PyTorch Training Inspector

Python PyTorch License: MIT

A production-grade debugging and monitoring framework for PyTorch training loops. Automatically tracks loss curves, gradient norms, learning rates, GPU memory, and throughput -- and fires real-time alerts the moment something goes wrong.

Built because deep learning training failures are expensive. Models can run for hours before gradient explosion, NaN loss, or a misconfigured scheduler becomes obvious. This tool catches those issues at the step they happen, with a diagnosis and actionable recommendations attached.


What it does

  • Real-time anomaly detection -- NaN/Inf loss, gradient explosions, training plateaus, frozen learning rate, and predicted OOM crashes, all with root-cause diagnosis and fix suggestions
  • Zero-friction integration -- wrap your existing loop in one context manager, no refactoring needed
  • Comprehensive metrics -- loss, accuracy, gradient norms (global and per-layer), learning rate across all param groups, GPU memory (allocated vs reserved), steps/sec, and custom user metrics
  • Interactive dashboard -- Plotly HTML report with six panels, saved as a standalone file
  • Alert routing -- stdout by default, or plug in Slack webhooks and SMTP email
  • Checkpoint analysis -- inspect saved weights, compare two runs layer by layer
  • CPU profiling -- thin wrapper around torch.profiler for Chrome trace output

Quick start

git clone https://github.com/Olajide-Badejo/PyTorch-Training-Inspector.git
cd pytorch-training-inspector
pip install -r requirements.txt
pip install -e .
from inspector import TrainingInspector

inspector = TrainingInspector(model, optimizer)

for epoch in range(num_epochs):
    inspector.current_epoch = epoch
    for x, y in dataloader:
        with inspector.step_context():
            loss = criterion(model(x), y)
            optimizer.zero_grad()
            loss.backward()
            optimizer.step()
            inspector.log_metrics({'loss': loss.item()})
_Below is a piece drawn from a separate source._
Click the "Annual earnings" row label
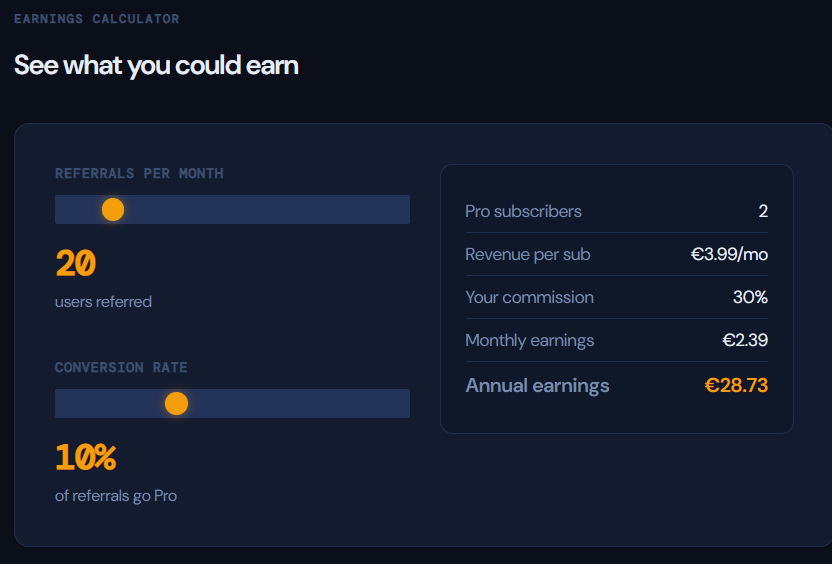coord(537,385)
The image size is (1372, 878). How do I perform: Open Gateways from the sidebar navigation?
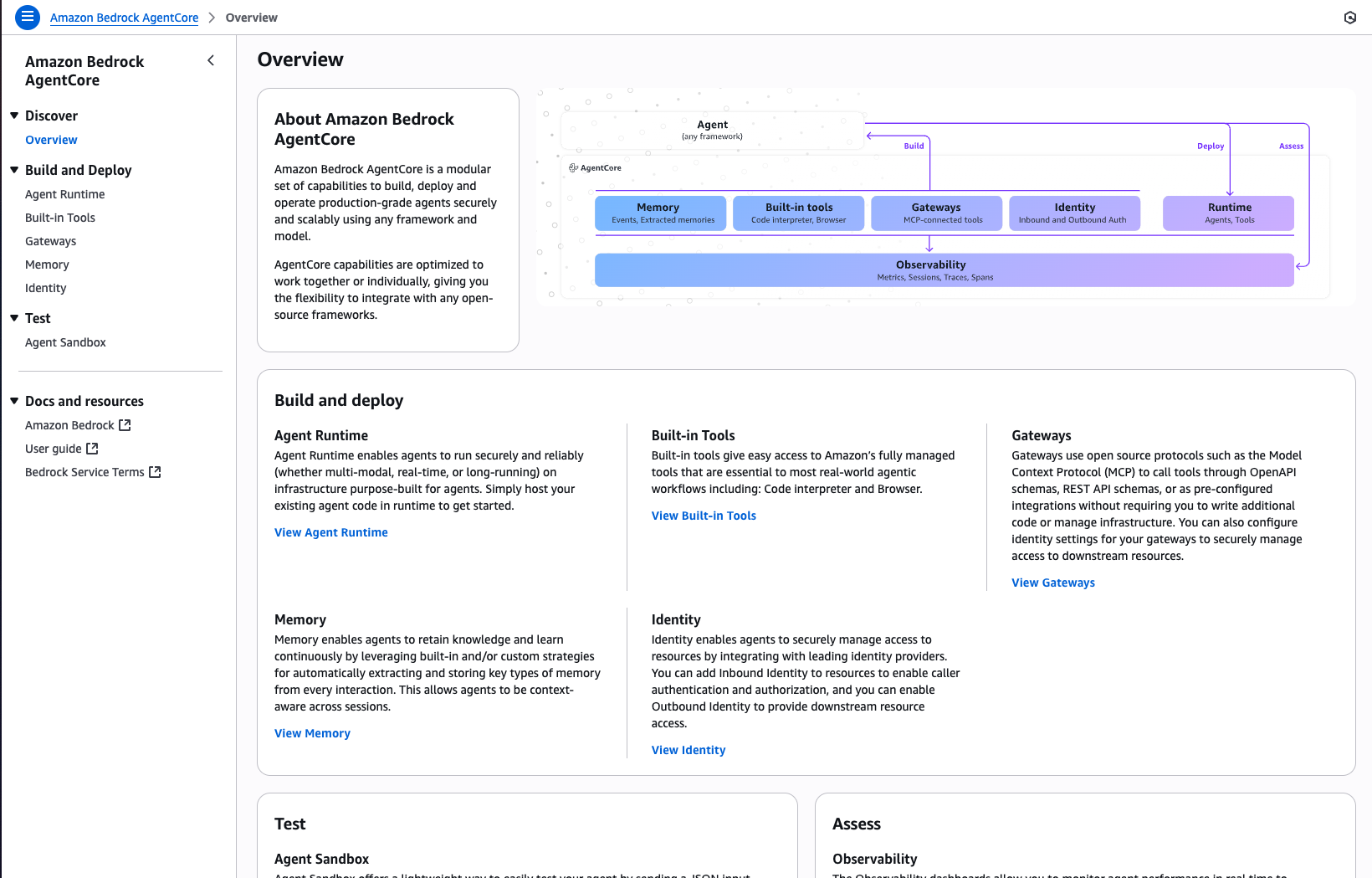pyautogui.click(x=50, y=241)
inspector.save_metrics('metrics.csv')
inspector.generate_dashboard('dashboard.html')
inspector.remove_hooks()

That is the entire integration. Every monitor and detector runs automatically.


Anomaly detection

Anomaly Detector What triggers it
NaN / Inf loss NaNDetector Loss becomes nan or inf
Gradient explosion ExplosionDetector Norm exceeds hard limit or 5-sigma spike above EMA baseline
Training plateau StallDetector No loss improvement for N steps
Frozen learning rate LRMismatchDetector LR unchanged for 200+ steps
LR spike LRMismatchDetector LR jumps >10x in one step
OOM warning OOMDetector GPU memory on track to hit limit in 50 steps

Each alert prints the type, step, message, and a bulleted list of recommended fixes.


Configuration

from inspector.utils.config import InspectorConfig

cfg = InspectorConfig(
    grad_norm_threshold=50.0,   # flag explosions earlier
    stall_patience=100,
    nan_alert_threshold=1,
)

inspector = TrainingInspector(model, optimizer, config=cfg.to_dict())

Slack alerts

from inspector.alerts import SlackNotifier

notifier = SlackNotifier(webhook_url="https://hooks.slack.com/services/...")
inspector = TrainingInspector(model, optimizer, alert_callback=notifier)

Dashboard

After training (or at any checkpoint):

inspector.generate_dashboard('dashboard.html')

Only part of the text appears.